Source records
● ● ● ●
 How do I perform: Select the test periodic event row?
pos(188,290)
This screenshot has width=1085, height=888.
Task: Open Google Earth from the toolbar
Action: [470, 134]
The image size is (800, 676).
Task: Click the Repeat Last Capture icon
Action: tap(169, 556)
● ● ● ●
**Aim**
Reproduce the material above word for word.

**Answer for this exercise**
 How do I perform: Select the test periodic event row?
pos(188,290)
This screenshot has width=1085, height=888.
Task: Open Google Earth from the toolbar
Action: [470, 134]
The image size is (800, 676).
Task: Click the Repeat Last Capture icon
Action: tap(169, 556)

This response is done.